#### WHAT THIS TASK INVOLVES:
Set down exactly, from the records below, the line with "Where should I click to: Click the Font" through the line with "Given: Start the Benchmark button", and nothing else.

MATERIAL FOR THE TASK: Begin

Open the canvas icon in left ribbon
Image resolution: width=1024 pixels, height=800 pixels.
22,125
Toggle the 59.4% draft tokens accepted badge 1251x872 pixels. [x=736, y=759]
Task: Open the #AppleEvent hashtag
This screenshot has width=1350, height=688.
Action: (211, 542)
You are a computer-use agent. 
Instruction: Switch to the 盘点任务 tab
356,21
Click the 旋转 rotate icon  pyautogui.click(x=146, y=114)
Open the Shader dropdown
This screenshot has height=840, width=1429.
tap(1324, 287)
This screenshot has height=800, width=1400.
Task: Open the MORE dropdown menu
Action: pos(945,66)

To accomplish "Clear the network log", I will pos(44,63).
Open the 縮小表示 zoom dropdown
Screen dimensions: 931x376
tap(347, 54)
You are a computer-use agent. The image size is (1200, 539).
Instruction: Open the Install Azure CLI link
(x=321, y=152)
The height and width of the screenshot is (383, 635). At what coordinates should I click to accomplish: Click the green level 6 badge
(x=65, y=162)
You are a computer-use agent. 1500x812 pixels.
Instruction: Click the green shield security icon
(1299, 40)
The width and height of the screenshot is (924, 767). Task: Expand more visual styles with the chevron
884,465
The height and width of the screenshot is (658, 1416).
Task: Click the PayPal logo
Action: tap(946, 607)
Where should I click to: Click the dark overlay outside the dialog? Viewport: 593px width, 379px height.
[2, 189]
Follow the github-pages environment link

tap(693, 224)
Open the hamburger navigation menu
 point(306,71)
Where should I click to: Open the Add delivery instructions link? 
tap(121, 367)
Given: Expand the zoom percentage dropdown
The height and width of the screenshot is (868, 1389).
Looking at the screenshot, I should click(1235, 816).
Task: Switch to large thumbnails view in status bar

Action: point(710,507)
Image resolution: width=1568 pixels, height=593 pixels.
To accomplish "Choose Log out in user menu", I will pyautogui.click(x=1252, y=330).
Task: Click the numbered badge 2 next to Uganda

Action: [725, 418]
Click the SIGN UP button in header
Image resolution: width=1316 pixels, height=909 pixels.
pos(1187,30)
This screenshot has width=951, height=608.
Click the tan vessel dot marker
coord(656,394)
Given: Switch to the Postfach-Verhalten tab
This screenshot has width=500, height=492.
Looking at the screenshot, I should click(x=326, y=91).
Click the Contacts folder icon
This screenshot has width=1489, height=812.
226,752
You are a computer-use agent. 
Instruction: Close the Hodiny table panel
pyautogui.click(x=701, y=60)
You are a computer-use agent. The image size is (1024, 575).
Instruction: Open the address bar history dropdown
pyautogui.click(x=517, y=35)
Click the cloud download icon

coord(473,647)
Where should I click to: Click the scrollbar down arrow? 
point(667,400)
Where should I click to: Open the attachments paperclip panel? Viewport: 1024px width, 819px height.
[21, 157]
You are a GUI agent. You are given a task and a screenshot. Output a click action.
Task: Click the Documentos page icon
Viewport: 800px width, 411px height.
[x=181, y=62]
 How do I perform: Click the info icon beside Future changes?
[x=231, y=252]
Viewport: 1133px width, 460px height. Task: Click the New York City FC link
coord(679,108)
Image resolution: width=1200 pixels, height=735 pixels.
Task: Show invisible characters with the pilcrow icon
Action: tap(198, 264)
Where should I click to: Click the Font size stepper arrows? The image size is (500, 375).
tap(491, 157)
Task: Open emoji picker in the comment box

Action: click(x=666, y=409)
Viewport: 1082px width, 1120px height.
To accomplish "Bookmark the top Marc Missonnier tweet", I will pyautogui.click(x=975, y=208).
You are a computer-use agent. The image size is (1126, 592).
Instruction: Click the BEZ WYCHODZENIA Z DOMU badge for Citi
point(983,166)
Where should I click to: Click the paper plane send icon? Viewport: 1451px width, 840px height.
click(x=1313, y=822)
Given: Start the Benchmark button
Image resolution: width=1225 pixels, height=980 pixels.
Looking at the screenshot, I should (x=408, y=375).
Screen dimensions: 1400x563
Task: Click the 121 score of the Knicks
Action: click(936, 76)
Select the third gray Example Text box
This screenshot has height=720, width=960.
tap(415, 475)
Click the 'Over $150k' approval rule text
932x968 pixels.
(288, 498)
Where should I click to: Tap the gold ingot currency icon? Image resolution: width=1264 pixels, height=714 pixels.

MATERIAL FOR THE TASK: End

#### TASK OUTPUT:
Where should I click to: Click the Font size stepper arrows? The image size is (500, 375).
tap(491, 157)
Task: Open emoji picker in the comment box

Action: click(x=666, y=409)
Viewport: 1082px width, 1120px height.
To accomplish "Bookmark the top Marc Missonnier tweet", I will pyautogui.click(x=975, y=208).
You are a computer-use agent. The image size is (1126, 592).
Instruction: Click the BEZ WYCHODZENIA Z DOMU badge for Citi
point(983,166)
Where should I click to: Click the paper plane send icon? Viewport: 1451px width, 840px height.
click(x=1313, y=822)
Given: Start the Benchmark button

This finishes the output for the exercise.